This episode was the second major glitch affecting Visa cards this summer, but it’s unlikely to dim Visa’s determination to “put cash out of business” for its own profits. For companies like Visa and MasterCard, which provide the technical infrastructure for digital money transfers all over the world, cash is arguably their biggest competitor. It is also a huge barrier preventing credit card companies and IT-firms from collecting valuable personal and financial information on consumers and to monetize this data.

This is precisely why Visa, MasterCard and their allies are running huge global marketing campaigns to remind consumers how absurd and antiquated it is to pay with cash and how much more modern and convenient it is to make all your payments digitally. They even offer to bribe restaurants and retailers into refusing to accept cash, all in the name of “educat[ing] merchants and consumers alike on the effectiveness of going cashless.”

But each time a major glitch occurs, consumers and retailers are reminded of the risks of depending purely on digital payments, as well as one of the great benefits of physical cash: it is accepted just about everywhere and does not suddenly fail on you. Even the ECB recently warned that a wholly cashless economy would heightens the risk of IT failures, systemic hacking and rampant financial exclusion, as more vulnerable members of society would be unable to make payments.

“Increasingly, central banks insist that cash will also play a role.
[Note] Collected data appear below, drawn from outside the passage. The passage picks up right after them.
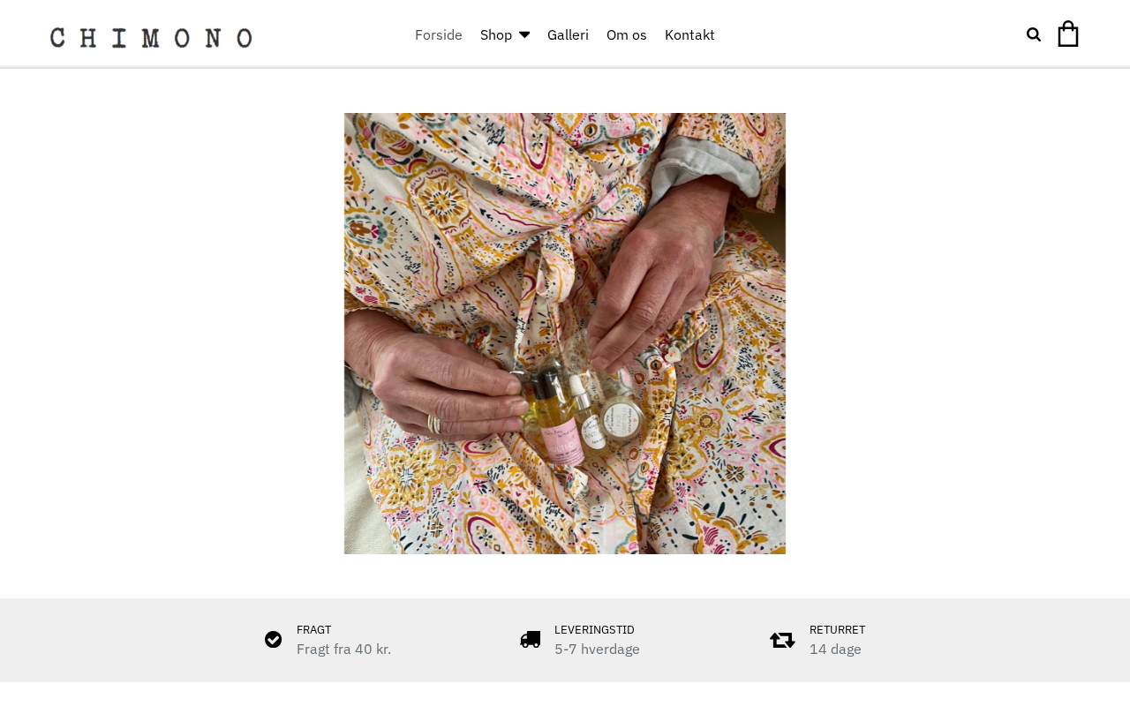
Task: Click the kimono robe product image
Action: [565, 334]
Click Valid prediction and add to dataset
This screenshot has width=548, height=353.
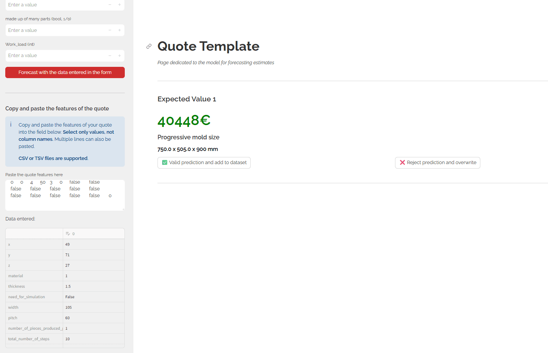[x=204, y=163]
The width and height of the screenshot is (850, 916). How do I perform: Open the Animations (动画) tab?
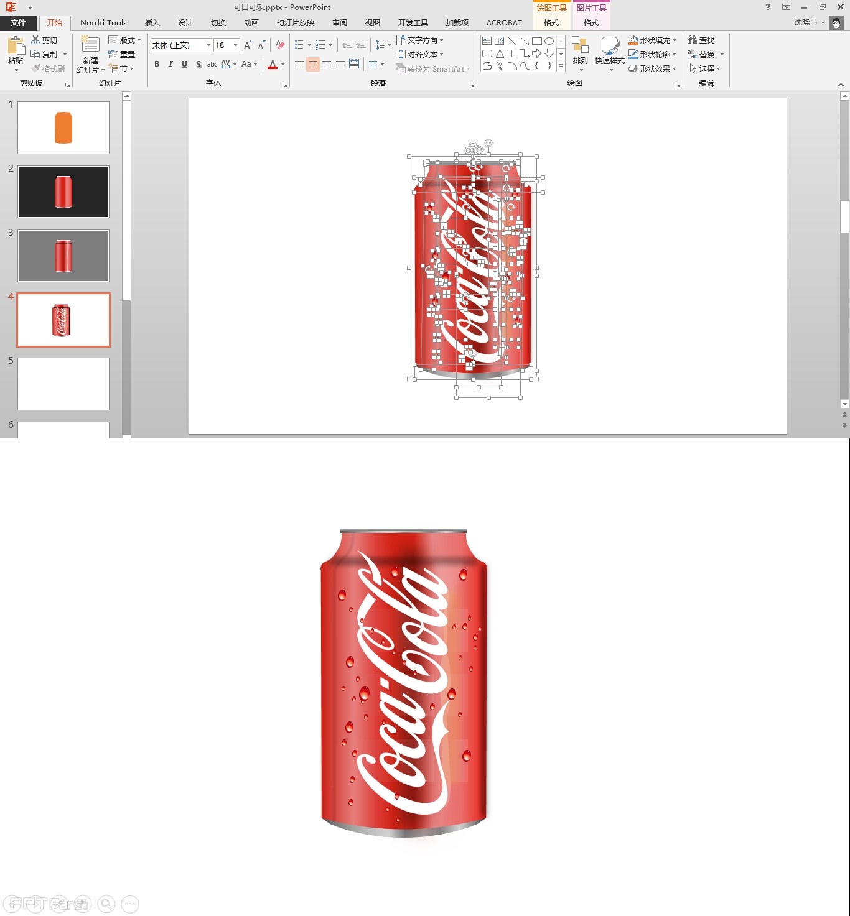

We do not foresee a totally cashless society,” said Ewald Nowotny, member of the ECB’s Governing Council, at a recent conference in Brussels. “If there is for instance an energy blackout, cash is the only surviving way of payment.”

Even in the UK’s “less cash” economy, people are beginning to sit up and pay attention, according to a survey by GoCompare Home Insurance: In the wake of the Visa outage in the summer, as well as the unending chaos at TSB, a quarter of the survey’s respondents said they now keep more cash in their house in case similar payment system failures happen again.

And the IT chaos continues at TSB Bank. Last Friday the lender scheduled a four-hour shutdown of the online platform so that it could carry out maintenance work, warning customers in advance. But then the system crashed in time-honored fashion, leaving many customers unable to access mobile, online or telephone services for the whole weekend. By Don Quijones.